### Короткое задание
Верни дословно все строки ниже, но картинки в ответ не включай.

───

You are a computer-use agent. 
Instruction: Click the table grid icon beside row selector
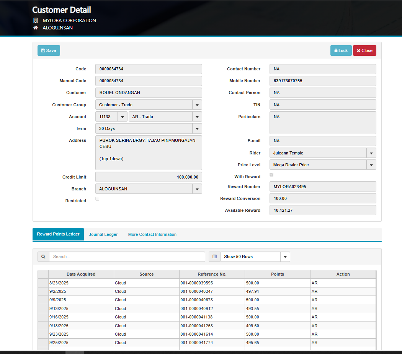(214, 257)
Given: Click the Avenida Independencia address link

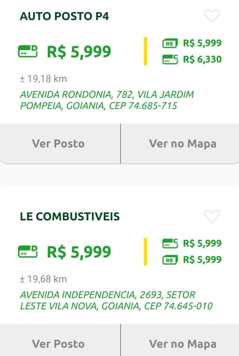Looking at the screenshot, I should pyautogui.click(x=116, y=300).
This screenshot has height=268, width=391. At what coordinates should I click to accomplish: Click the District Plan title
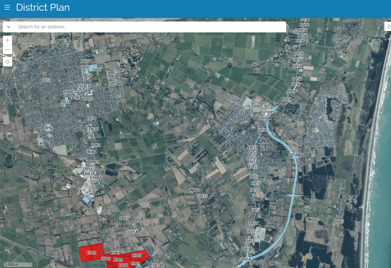pos(43,8)
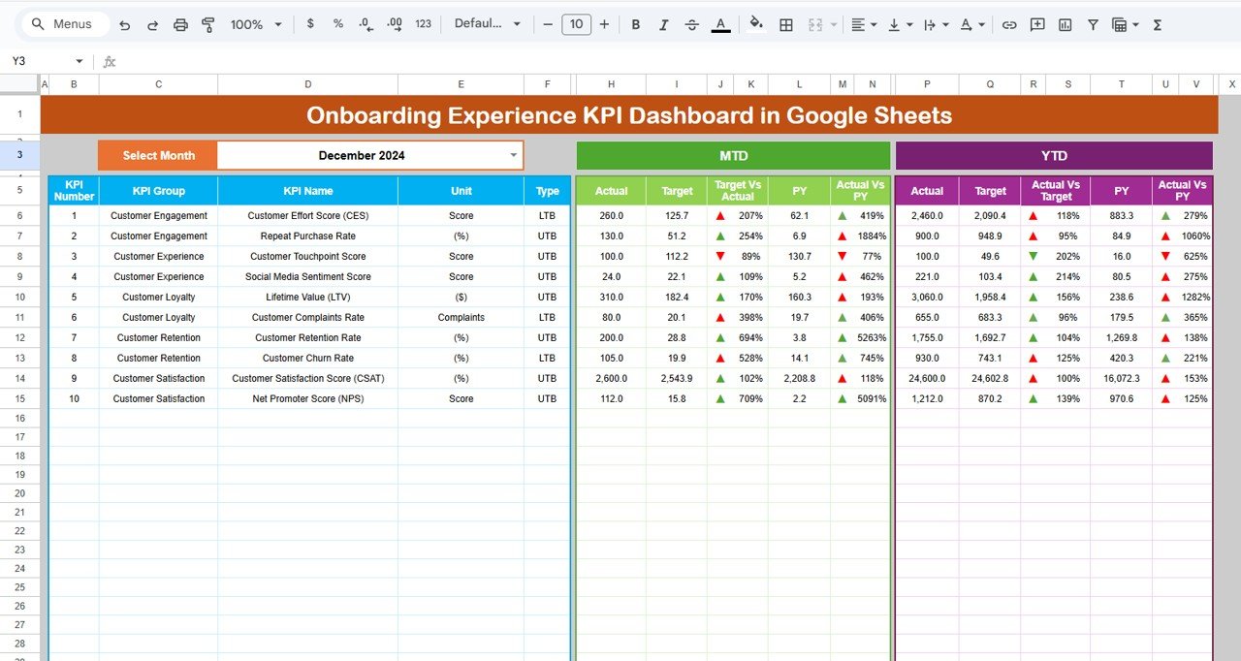The image size is (1241, 661).
Task: Apply the Paint format tool
Action: tap(207, 24)
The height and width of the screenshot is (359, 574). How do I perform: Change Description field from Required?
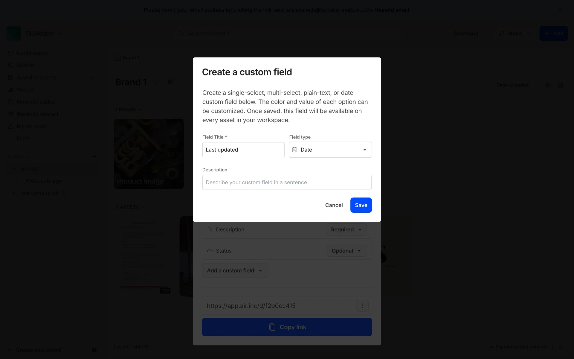tap(346, 229)
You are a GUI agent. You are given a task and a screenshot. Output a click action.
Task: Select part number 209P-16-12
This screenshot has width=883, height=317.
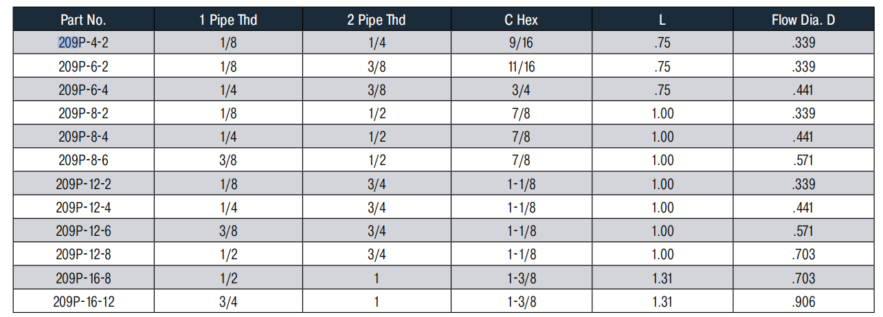click(x=83, y=301)
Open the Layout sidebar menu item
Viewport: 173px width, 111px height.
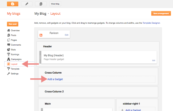[x=14, y=64]
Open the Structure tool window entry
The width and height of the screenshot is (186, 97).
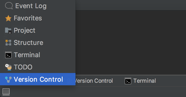(38, 43)
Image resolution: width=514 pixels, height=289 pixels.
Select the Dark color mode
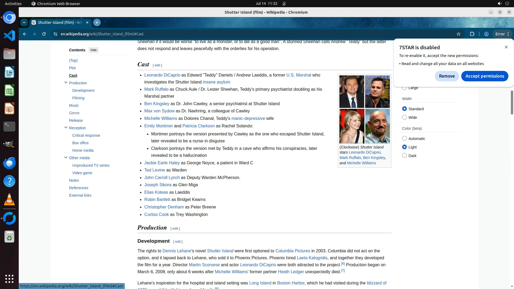[x=405, y=156]
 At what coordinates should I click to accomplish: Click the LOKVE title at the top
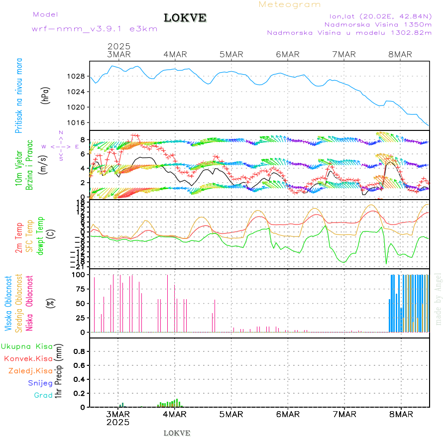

───

### Ответ
You are a computer-use agent. 
Instruction: Click the table grid icon beside row selector
(214, 257)
Given: Click the Avenida Independencia address link

Looking at the screenshot, I should pyautogui.click(x=116, y=300).
This screenshot has height=268, width=391. At what coordinates should I click to accomplish: Click the District Plan title
pos(43,8)
The image size is (1241, 661).
Task: Apply the Paint format tool
Action: tap(207, 24)
The height and width of the screenshot is (359, 574). How do I perform: Change Description field from Required?
tap(346, 229)
You are a GUI agent. You are given a task and a screenshot. Output a click action.
Task: Select part number 209P-16-12
This screenshot has width=883, height=317.
click(x=83, y=301)
Open the Layout sidebar menu item
Viewport: 173px width, 111px height.
[x=14, y=64]
Open the Structure tool window entry
The width and height of the screenshot is (186, 97).
(38, 43)
Image resolution: width=514 pixels, height=289 pixels.
Select the Dark color mode
[x=405, y=156]
 At what coordinates should I click to accomplish: Click the LOKVE title at the top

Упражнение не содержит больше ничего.